Ash didn’t say a word, throwing Beck a bone with his silence, letting him think he might still be in charge of his own life.

“Grady.” Ash said suddenly, like it was the answer to everything. Snapping his fingers, he pointed to the bushy haired blonde. “You’re in charge of cat and dog.”

Grady held up his arms to object. “My condo has a strict no pets policy.”

“Perfect.” Ash nodded toward the fish tank. “Cat and Dog are staying with Uncle Grady while Daddy gets his fucking head on straight.

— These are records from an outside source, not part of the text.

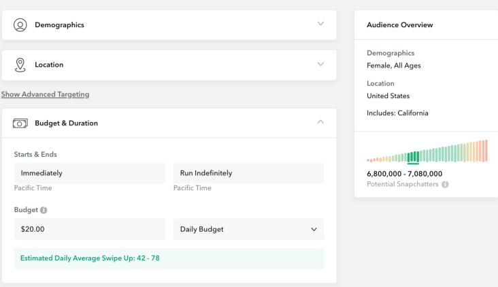Screen dimensions: 498x287
Task: Click the info icon beside Potential Snapchatters
Action: click(445, 185)
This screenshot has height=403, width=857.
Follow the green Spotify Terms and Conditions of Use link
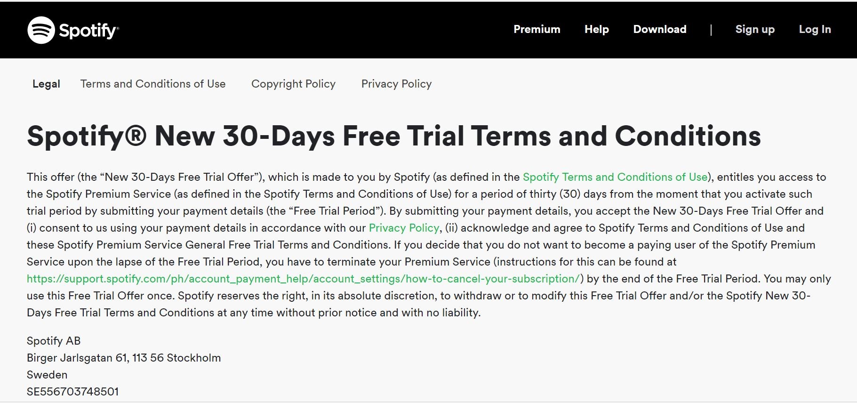click(x=615, y=177)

Final answer.”

Grady looked at Beck with his mouth agape. “You have goldfish?”

“It shocked the shit out of me, too,” Beck finally said, shaking his head. “I have no fucking explanation for my behavior.”

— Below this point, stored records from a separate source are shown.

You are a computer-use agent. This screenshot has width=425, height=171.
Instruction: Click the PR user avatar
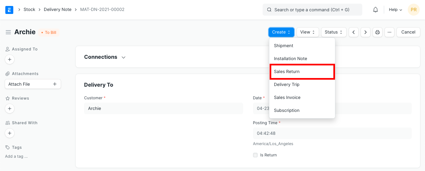pos(413,10)
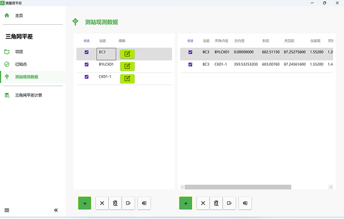Click the green edit icon for station BC3
344x219 pixels.
tap(127, 54)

“How emotionally attached are you?” Before Beck could respond, Grady turned toward Sam, his ally when it came to Ash assigning him unsavory tasks, and whispered, “Can’t you take them, Sammy? Ali’s the nurturing type. She can bond with them. Take them for a walk or some shit.” Sam made a slashing motion and returned to his phone conversation, and Grady relented. “Okay, well, you’re gonna need to give me, let’s say...” he tapped and scrolled quickly through his phone, “at least an hour’s notice before you pick them up. Wait, no...” he said, holding up the screen, “There isn’t a pet store within a five mile radius of my place. Make that two hours.”

 

CHAPTER TWENTY-SEVEN

The glare of the late afternoon sun pouring through the bug spattered windshield of Ash’s beat up Jeep should be putting Beck to sleep. Instead, it had him sweating like a whore in church and only added to the horrible pounding at the base of his skull, despite the dark Oakley’s he wore. A half dozen aspirin and a gallon of water had dulled the throb in his temples, but the jarring rattle in the back of his brain might be there forever. The urge to puke was strong enough that he had one hand on the door handle, just in case.

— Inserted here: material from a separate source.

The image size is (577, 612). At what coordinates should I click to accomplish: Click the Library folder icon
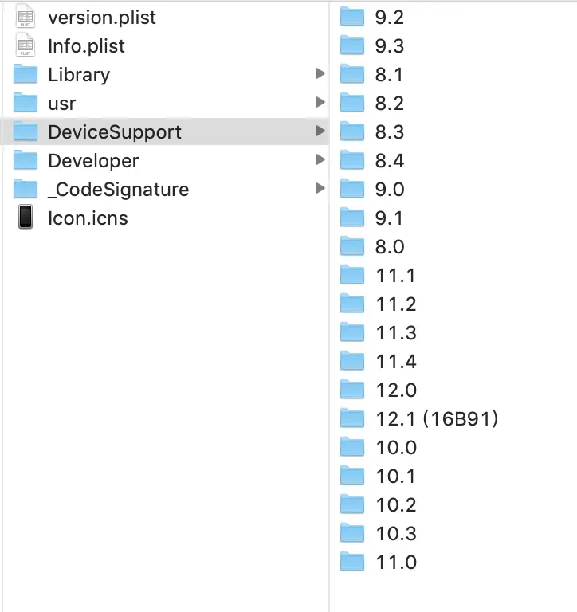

Prepared to physically haul Beck into his big, black Jeep, Ash had relented only long enough to allow him three hours of supervised rack time to sleep off the worst of his drunk before watching him pack a duffel for his month long stay up the river. It wasn’t a prison he was being ushered off to, but it was damn close. The facility that had been booked and paid for by Scorpio Securities, Inc. was a couple hundred miles away, just north of San Francisco in scenic Marin County. Thinking of everything, Sam had booked him under a false name, knowing a mark of this magnitude on his distinguished service record or attached to his untarnished name in a government database could bring both him and Scorpio an undue amount of attention in the future. High level security clearances tended to expose the littlest of things and a stint in rehab was frowned upon. The inpatient treatment center catered to starlets and politicians, Sam told him, and those needing complete anonymity.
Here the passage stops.